TEXTO PROPORCIONADO
- - -

Las Crónicas de la Contramarca

No es ningún secreto que he usado (y abusado) de La Marca del Este para poner en marcha algunas de las más delirantes ideas que se me han pasado por la cabeza, llevando a cabo historias de humor absurdo en Valion sin el menor remordimiento.

Algunas de las cosas más bonitas que se ha dicho de ello y encima sólo basándose en lo poco que he “liberado” como la aventura Porque ella lo vale, ha sido “esto parece un capítulo de Hora de Aventuras” o “no sé qué te has fumado pero tienes que decirme quién es tu camello”. Aunque parezca mentira eso son piropos y me encanta.

Sin embargo, de alguna manera las historias que he puesto en tierras de La Marca del Este no ocurren exáctamente en La Marca del Este. Se parece mucho, comparten geografía y hasta personajes, pero en la auténtica Marca del Este un malo maloso no asesinaría a sus víctimas atiborrándolas de queso fundido hasta la muerte ni alguien sería poseído por un mal primigenio al fumarse las vendas de una momia ancestral. No, se parece y es casi igual por completo, pero la idiosincrasia cambia en profundidad.

Un fotograma de Los caballeros de la mesa cuadrada.

Así que ni cortos ni perezosos me dirigí a la gran biblioteca de Marvalar hasta descubrir el camino de la verdad, viajé hasta ruinas olvidadas en los confines de Neferu para recuperar pergaminos que estudiar con los mayores sabios filósofos de Salmanasar y, al final, descubrir que igual que es arriba lo es abajo, todo tiene dos polos y los semejantes y antagónicos son lo mismo. Lo cierto es que no tengo ni la menor idea de lo que significa eso, pero parece ser que todo tiene un contrario en alguna parte.

Y el contrario absurdo de La Marca del Este es La Contramarca. No está muy claro dónde ni cuándo está la Contramarca, pero existe de la misma manera que la Marca como si fuera un reflejo delirante de aquella: un mundo aparentemente igual pero que se sitúa sobre un nexo de universos que sólo pueden dar como resultado las más aberrantes y absurdas situaciones. Al parecer sin darme cuenta, todo había ocurrido (y sigue ocurriendo) en la Contramarca.

Espero que Los Aventureros Errantes y los Monty Python puedan perdonarme algún día.

- - -

Registros de datos
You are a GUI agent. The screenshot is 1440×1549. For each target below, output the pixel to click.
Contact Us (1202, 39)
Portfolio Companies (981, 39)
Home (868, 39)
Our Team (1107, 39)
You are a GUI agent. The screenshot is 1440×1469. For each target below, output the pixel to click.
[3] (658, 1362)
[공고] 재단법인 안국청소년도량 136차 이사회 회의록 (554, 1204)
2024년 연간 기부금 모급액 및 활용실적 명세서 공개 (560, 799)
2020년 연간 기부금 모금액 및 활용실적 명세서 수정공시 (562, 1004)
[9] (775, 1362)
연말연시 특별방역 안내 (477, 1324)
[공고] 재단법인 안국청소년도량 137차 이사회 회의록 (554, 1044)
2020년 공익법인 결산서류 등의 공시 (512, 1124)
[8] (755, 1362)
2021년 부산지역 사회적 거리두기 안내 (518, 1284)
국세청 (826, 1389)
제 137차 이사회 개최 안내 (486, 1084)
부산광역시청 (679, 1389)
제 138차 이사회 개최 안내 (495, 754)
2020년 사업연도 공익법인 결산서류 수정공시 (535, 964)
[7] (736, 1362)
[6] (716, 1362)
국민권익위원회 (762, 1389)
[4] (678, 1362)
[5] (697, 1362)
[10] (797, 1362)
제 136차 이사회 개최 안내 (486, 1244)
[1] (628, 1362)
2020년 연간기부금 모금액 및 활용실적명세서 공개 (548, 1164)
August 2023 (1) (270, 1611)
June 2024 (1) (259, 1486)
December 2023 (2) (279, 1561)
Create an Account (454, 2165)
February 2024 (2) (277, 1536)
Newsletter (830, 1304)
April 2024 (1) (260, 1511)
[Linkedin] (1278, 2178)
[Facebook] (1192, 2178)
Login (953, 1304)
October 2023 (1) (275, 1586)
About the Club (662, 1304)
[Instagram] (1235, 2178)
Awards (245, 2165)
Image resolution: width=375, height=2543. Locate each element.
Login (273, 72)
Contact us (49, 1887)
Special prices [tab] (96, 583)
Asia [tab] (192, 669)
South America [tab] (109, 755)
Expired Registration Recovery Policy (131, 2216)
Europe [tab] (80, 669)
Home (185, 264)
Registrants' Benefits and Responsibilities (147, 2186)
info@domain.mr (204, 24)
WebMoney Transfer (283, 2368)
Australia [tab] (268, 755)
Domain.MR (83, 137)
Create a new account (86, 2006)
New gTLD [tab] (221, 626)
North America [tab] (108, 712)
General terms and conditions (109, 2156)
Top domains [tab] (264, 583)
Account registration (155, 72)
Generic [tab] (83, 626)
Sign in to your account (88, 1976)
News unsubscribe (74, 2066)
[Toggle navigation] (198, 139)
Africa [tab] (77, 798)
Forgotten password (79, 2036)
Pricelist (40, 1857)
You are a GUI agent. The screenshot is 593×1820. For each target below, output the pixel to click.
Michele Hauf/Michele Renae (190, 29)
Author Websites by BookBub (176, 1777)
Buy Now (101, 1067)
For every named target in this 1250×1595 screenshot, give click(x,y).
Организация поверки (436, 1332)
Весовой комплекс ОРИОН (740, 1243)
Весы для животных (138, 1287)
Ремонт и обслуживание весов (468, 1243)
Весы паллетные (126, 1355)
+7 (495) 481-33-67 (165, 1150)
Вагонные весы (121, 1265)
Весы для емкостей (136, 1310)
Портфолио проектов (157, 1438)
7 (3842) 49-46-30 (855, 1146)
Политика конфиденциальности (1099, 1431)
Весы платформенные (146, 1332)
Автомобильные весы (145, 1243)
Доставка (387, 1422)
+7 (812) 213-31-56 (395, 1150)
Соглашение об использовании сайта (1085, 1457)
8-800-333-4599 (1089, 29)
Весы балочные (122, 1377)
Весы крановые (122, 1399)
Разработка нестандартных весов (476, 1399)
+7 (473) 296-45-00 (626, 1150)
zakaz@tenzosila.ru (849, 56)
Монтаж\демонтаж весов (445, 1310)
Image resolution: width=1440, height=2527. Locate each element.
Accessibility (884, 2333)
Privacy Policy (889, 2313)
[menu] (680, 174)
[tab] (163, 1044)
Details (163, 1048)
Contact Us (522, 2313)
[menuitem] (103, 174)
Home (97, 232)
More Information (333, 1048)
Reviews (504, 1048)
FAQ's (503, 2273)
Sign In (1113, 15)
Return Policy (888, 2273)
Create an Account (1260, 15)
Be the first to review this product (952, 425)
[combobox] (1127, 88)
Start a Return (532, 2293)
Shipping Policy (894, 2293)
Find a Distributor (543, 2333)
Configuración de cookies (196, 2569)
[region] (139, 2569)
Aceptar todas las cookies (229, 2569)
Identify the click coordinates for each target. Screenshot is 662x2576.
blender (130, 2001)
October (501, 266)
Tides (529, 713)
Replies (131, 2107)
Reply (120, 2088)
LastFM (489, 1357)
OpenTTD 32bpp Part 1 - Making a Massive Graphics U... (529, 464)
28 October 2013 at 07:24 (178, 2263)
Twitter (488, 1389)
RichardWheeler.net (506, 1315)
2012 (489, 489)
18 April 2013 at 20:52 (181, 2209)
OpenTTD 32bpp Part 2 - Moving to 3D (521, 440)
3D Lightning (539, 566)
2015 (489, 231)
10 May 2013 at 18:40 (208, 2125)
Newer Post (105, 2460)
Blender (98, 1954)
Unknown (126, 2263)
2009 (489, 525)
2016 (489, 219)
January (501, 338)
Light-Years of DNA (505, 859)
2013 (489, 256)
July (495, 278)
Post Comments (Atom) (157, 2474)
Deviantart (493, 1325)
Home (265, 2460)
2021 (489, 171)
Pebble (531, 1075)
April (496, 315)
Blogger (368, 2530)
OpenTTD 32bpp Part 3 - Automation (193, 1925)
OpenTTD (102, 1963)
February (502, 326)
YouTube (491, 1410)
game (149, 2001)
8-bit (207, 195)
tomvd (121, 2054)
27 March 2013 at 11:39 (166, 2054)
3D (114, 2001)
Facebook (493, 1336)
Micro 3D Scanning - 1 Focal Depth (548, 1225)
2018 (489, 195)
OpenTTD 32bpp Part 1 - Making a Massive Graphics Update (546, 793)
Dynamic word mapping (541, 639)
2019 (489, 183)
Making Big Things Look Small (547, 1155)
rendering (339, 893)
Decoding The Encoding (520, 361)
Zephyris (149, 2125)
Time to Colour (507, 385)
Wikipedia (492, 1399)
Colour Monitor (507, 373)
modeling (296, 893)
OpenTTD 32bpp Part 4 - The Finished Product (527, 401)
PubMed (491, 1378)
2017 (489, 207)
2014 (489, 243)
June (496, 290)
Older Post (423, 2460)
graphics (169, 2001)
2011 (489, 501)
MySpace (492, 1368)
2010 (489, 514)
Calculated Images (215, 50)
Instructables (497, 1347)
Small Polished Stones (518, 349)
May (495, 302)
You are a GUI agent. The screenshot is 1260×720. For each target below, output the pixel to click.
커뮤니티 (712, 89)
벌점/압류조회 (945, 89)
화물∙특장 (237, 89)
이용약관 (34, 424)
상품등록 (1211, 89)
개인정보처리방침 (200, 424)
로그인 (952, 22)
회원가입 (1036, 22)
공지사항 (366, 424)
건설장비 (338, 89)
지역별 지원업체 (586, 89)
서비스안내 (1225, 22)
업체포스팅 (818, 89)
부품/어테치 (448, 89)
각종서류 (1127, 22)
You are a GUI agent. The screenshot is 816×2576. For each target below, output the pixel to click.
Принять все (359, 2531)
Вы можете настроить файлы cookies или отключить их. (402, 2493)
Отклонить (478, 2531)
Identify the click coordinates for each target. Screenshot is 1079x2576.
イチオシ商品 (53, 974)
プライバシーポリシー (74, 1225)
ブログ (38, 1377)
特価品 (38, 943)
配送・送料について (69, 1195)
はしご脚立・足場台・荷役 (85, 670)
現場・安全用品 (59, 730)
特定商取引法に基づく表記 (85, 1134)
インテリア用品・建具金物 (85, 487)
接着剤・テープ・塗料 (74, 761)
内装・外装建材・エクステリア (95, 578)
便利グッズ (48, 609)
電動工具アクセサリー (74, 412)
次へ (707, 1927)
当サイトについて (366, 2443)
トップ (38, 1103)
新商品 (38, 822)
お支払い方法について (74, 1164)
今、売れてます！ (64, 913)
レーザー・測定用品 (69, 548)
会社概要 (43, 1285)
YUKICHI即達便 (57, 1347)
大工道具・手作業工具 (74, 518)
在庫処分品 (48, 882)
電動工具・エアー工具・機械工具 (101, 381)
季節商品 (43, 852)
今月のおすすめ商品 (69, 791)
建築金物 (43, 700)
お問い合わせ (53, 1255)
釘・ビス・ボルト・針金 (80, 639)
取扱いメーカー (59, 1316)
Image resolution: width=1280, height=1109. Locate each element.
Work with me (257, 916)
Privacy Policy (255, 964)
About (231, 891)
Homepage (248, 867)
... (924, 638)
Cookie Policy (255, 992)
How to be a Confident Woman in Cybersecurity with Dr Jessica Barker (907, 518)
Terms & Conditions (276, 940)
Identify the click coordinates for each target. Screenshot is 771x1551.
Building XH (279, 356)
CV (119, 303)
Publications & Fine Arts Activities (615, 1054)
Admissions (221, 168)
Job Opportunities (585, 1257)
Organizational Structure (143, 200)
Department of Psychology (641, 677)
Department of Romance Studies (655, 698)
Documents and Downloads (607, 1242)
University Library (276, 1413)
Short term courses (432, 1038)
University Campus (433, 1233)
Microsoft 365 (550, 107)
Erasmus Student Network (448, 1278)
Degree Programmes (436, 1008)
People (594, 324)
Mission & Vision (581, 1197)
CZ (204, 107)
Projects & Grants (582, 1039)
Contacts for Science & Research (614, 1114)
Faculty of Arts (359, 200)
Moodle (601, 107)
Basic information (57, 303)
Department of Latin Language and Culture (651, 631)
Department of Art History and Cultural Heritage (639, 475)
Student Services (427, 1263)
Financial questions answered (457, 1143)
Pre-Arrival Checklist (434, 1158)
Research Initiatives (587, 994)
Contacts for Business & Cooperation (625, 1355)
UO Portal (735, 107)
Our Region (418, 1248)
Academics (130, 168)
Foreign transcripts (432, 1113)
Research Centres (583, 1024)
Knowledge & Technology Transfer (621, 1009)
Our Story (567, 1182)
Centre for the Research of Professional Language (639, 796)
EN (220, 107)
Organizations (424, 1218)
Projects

- - -

Responda a estas preguntas según el texto sobre la Contramarca:
(a) ¿Qué aventura cita el autor como parte de lo poco que ha "liberado"?
(b) ¿A qué biblioteca dice el autor que se dirigió?
(c) ¿Cuál es el contrario absurdo de La Marca del Este?

RESULTADO DE LA TAREA
(a) Porque ella lo vale.
(b) A la gran biblioteca de Marvalar.
(c) La Contramarca.